(THE PROBLEM): In the listing below, find the line containing "Task: Like the tweet via heart icon". Write out that line and every line after it to the end, exactly and only those.

(ENTRIES SUPPLIED):
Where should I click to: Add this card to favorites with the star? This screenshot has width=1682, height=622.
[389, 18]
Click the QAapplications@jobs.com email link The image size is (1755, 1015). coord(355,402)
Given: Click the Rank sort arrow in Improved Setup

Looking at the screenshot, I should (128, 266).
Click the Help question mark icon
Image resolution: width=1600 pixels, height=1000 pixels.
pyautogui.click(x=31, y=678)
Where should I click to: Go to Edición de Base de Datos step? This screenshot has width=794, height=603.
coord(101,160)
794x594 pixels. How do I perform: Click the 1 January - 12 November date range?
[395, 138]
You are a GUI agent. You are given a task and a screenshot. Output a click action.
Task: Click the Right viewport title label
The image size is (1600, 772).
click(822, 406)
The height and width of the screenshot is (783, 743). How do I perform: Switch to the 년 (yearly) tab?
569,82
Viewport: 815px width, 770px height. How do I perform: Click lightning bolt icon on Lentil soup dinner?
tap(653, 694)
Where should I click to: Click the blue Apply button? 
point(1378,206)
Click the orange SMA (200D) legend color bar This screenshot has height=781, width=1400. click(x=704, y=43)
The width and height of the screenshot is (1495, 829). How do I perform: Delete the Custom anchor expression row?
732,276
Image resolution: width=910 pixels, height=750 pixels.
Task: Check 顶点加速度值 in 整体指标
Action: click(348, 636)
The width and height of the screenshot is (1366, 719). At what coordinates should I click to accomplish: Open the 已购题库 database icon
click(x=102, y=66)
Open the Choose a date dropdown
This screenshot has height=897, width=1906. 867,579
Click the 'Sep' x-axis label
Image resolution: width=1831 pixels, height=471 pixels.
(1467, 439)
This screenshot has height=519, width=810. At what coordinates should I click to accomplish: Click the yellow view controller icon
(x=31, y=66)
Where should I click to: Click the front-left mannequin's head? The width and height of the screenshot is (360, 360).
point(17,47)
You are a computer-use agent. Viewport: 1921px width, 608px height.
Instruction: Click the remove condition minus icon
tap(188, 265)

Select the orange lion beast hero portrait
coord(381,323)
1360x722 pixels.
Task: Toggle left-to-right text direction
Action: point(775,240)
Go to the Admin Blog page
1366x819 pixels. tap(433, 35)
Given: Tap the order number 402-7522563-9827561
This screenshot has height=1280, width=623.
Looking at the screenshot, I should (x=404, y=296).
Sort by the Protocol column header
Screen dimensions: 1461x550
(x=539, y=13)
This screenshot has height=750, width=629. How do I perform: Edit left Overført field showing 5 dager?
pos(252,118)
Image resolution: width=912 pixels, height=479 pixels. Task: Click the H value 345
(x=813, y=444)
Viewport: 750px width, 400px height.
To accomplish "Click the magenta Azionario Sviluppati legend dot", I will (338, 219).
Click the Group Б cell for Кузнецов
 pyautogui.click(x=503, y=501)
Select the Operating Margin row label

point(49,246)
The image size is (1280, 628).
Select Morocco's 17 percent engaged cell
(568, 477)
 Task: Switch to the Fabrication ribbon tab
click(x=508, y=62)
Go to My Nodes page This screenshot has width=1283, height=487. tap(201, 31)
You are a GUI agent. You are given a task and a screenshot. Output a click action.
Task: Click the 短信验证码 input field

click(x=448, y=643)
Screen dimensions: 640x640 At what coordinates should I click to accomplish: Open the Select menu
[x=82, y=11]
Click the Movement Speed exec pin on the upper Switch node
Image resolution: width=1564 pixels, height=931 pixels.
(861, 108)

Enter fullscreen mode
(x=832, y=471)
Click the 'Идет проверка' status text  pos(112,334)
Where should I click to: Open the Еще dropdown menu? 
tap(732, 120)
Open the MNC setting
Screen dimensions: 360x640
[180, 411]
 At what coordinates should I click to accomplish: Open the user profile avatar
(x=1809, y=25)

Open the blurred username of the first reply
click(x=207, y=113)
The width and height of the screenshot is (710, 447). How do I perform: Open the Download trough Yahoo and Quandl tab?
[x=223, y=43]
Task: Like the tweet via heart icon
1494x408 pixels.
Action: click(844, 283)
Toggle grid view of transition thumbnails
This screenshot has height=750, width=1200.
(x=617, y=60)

(SOLUTION TO THE PROBLEM):
Task: Like the tweet via heart icon
1494x408 pixels.
Action: click(844, 283)
Toggle grid view of transition thumbnails
This screenshot has height=750, width=1200.
(x=617, y=60)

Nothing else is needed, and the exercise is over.